Posted in Critique, Economics, Free and Open Source Software, Sociology, Ubuntu, User Interface Design on February 24th, 2010 by doctormo

My friend leftyfb over on his blog has highlighted an issue with gnome that I always thought was a genuine oversight. i didn’t think that the gnome developers were seriously and deliberately removing the icons from certain menus. For the past few months, every time I went into the System menu, I thought the missing icons were because some bug that no one could find the time to fix, had crept in.

Apparently not. according to records it was a discussion by developers to remove visual queues and make Ubuntu harder to use for dyslexics like myself. Forcing us to read words which we can very easily misread and not letting us use icons in which a combination of shape and colour can act as reinforcing cues for the noun of these menus.

I know dyslexia isn’t a fun disability like blindness and deafness, but a little consideration would have been nice.

The exact regression aside, Mike points out in his blog another worrying facet that I’ve seen myself all too often in the gnome developer community. A community of disagreeableness. As I was saying yesterday in my blog post about disagreeable filtering: Being nasty and obnoxious is a poor man’s user contribution filter compared to being patient, understanding and using dialectical tools to work out problems so they can achieve as many wishes as is possible.

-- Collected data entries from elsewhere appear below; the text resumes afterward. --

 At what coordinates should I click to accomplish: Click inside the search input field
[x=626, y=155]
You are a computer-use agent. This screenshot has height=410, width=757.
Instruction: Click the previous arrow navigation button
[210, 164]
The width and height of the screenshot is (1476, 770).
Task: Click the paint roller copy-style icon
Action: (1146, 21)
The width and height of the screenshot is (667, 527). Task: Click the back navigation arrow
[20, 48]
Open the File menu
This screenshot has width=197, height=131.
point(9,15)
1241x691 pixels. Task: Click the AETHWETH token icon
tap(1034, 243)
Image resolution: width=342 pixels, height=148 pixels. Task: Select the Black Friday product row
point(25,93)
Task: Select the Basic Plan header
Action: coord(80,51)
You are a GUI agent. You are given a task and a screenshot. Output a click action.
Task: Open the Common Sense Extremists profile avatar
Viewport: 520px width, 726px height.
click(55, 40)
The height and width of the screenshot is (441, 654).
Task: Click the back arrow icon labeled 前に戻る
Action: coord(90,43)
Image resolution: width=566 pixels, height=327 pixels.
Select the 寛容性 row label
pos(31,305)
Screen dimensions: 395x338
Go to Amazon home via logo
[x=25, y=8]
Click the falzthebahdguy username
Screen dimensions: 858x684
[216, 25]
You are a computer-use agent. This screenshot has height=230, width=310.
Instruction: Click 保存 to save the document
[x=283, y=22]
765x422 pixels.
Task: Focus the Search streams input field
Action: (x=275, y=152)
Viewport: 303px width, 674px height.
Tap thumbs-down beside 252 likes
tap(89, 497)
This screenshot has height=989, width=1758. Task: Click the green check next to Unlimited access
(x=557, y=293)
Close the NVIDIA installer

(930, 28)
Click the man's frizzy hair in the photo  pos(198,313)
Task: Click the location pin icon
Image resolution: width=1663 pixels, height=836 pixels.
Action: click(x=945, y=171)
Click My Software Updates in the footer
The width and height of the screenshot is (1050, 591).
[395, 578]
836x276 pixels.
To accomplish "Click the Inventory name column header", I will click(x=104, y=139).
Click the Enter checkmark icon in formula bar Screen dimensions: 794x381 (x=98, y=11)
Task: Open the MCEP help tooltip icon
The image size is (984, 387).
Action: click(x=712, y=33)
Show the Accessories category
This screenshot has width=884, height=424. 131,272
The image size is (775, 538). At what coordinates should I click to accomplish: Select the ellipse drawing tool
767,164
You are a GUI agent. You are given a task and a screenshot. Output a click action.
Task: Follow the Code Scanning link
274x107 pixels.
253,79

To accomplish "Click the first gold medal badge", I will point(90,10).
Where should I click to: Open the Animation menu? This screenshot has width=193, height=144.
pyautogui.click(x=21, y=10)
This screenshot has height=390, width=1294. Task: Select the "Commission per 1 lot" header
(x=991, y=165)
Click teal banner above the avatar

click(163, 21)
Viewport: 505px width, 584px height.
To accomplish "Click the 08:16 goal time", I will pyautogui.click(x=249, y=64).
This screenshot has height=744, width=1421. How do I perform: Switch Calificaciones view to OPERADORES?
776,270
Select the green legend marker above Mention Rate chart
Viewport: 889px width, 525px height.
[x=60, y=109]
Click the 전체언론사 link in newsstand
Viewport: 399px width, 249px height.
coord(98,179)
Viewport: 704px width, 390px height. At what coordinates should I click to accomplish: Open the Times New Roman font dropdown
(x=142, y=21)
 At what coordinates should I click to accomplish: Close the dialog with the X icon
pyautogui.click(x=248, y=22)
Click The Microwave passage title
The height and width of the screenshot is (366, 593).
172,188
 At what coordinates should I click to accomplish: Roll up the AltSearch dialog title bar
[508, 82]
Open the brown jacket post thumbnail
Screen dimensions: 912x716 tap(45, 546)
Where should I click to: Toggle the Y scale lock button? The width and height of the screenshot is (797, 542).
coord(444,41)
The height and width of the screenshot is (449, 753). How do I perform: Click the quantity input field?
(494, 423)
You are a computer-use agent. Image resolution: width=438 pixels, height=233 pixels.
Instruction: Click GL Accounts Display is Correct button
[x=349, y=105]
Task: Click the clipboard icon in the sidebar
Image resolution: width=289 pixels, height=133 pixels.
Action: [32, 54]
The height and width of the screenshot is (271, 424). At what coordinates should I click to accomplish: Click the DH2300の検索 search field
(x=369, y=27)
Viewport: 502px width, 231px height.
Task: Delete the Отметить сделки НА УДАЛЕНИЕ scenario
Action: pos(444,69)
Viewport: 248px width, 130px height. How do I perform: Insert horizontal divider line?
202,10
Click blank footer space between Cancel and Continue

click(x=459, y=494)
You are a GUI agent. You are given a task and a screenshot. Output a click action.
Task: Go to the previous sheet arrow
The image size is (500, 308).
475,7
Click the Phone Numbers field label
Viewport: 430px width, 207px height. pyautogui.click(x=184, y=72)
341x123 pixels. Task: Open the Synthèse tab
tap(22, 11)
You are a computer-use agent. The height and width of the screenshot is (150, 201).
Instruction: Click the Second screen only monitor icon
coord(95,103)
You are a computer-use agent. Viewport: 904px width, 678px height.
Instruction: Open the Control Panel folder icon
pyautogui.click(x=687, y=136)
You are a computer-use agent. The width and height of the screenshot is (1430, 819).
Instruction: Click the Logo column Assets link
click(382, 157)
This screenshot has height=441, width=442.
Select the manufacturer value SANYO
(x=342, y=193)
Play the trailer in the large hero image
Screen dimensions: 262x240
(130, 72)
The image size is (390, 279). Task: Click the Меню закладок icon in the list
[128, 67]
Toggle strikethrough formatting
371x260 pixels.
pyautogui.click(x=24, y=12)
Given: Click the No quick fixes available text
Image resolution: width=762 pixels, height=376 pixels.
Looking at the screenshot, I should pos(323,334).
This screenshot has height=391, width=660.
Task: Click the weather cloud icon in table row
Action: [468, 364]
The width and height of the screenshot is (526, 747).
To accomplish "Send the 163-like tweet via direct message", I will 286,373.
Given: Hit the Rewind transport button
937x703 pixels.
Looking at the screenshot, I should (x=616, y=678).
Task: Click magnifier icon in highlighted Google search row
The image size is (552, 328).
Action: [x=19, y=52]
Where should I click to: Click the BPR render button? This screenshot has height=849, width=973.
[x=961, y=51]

I don’t expect devels to say they’re good at design when they are only good at systematics. If you’ve worked out some of the science or some basic principles of design, it doesn’t make you a designer. It’s not always parcelled into simple rules and regulations. Sure, sometimes they help, but they’re at best guidelines and a good starting point and you’re not expected to use them as iron clad regulation. Of course this is an obvious warning sign that the coders have taken to design before learning anything about servitude let alone elegance.

I’m not pleased with gnome developer’s attitudes. Yes, sure, users are annoying, but why aren’t you asking them for money in exchange for listening to them? Instead you’re pretending that you’re an open community that welcomes contributions from unskilled users, but in fact want to cut yourself off from all users. A sort of Unenlightened self interest, the bastard brother of Enlightened self interest who is responsible for cutting ties between developers as users and pure users.

This is why I protest that we MUST start being honest about how progress is funded. You only have to listen to the people that control the purse strings, listening to anyone else is charity and is not guaranteed in any way. If we want to have users making a real difference in the community and ultimately getting the software that they want to have, then we MUST make sure those users have a way to pay for such services.

If we want to have users making a real difference in the community and ultimately getting the software that they want to have and not the software that we think they ort to have, then we have to listen to them and be able to ask them to pay for the time of developers.